000 = 1994/1995; 010 = 1995/1996; 020 = 1997; 030 = 1998 etc.

===Model Codes===
The model code, usually consisting of four digits and stamped on the VIN plate (i.e. HNUE), can be read left-to-right as follows:

Body Style: H = 2 door coupe

Transmission: N = 5-speed manual / R = 4-speed auto / Y = 5-speed auto

Model Type: U = GS model / H = GR model / G = GPX model / X = GX model / F = GP model

Engine: E = SOHC EFI / M = DOHC EFI / H = DOHC EFI MIVEC

(Numeric suffixes to these four digits generally indicate later model build changes)

A DE2A prefix refers to the 1.8 4G93 16-valve engine. A DE3A prefix refers to 2.0 6A12 engine.

==Total production by transmission type==
The build quantity per 5-speed manual, 4-speed auto and 5-speed auto models.

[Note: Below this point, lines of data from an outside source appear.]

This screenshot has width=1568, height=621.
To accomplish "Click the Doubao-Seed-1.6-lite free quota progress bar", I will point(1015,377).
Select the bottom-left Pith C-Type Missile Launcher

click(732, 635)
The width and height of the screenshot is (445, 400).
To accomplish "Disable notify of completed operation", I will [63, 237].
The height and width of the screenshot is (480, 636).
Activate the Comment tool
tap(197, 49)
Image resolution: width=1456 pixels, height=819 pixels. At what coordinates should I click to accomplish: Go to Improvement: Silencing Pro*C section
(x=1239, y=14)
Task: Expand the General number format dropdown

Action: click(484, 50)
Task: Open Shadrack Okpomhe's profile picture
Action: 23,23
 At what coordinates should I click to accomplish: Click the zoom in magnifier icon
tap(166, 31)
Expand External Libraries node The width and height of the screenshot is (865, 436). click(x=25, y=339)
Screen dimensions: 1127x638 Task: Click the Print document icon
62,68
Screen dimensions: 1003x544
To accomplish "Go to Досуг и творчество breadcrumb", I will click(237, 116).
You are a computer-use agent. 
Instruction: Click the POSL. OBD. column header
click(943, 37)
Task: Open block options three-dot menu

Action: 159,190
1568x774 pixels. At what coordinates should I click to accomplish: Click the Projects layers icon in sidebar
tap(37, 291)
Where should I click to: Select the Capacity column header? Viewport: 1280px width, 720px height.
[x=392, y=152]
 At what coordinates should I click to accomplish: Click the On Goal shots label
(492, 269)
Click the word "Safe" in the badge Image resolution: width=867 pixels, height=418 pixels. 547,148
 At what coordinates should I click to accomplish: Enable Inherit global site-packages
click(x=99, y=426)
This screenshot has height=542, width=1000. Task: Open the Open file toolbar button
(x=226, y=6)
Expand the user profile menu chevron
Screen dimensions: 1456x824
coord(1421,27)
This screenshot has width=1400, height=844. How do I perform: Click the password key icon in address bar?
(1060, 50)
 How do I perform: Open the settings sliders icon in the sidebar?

| Model | 5-Speed Manual | 4-Speed Automatic | 5-Speed Automatic | Gearbox Total |
|---|---|---|---|---|
| GS | 1205 | 2996 | 0 | 4201 |
| GR | 2306 | 10127 | 0 | 12433 |
| GR Limited Edition | 215 | 1387 | 0 | 1602 |
| GR Sports Package | 567 | 1242 | 0 | 1809 |
| GPX | 4329 | 8921 | 553 | 13083 |
| GPX Limited Edition | 20 | 187 | 0 | 207 |
| GP | 42 | 36 | 0 | 78 |
| GP Special | 22 | 100 | 0 | 122 |
| GX Sports Pack | 460 | 0 | 883 | 1343 |
| GPvR | 322 | 0 | 220 | 542 |
| GX Aero | 131 | 0 | 164 | 295 |
| GPvR Aero | 240 | 0 | 130 | 370 |
| Gear Type Total | 9859 | 24996 | 1950 | 36805 |

===Recalls===
Whilst Mitsubishi was given some media attention in 2004 regarding various vehicle defects, the FTO had four relatively minor defects requiring manufacturer recalls in its history - three of which were in 2004, some four years after production ceased.